EXERCISE PROMPT:
Reproduce, from the line containing "关于协会 (63, 1349)" to the last line of the material, every line exactly.
========================
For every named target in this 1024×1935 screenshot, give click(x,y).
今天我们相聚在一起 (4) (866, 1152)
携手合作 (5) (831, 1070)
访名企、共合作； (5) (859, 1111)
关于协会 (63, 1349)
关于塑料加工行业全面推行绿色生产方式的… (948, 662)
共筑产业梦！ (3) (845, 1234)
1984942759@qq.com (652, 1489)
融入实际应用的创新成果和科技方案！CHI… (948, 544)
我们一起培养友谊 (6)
========================
OUTPUT OF THE EXERCISE:
关于协会 (63, 1349)
关于塑料加工行业全面推行绿色生产方式的… (948, 662)
共筑产业梦！ (3) (845, 1234)
1984942759@qq.com (652, 1489)
融入实际应用的创新成果和科技方案！CHI… (948, 544)
我们一起培养友谊 (6)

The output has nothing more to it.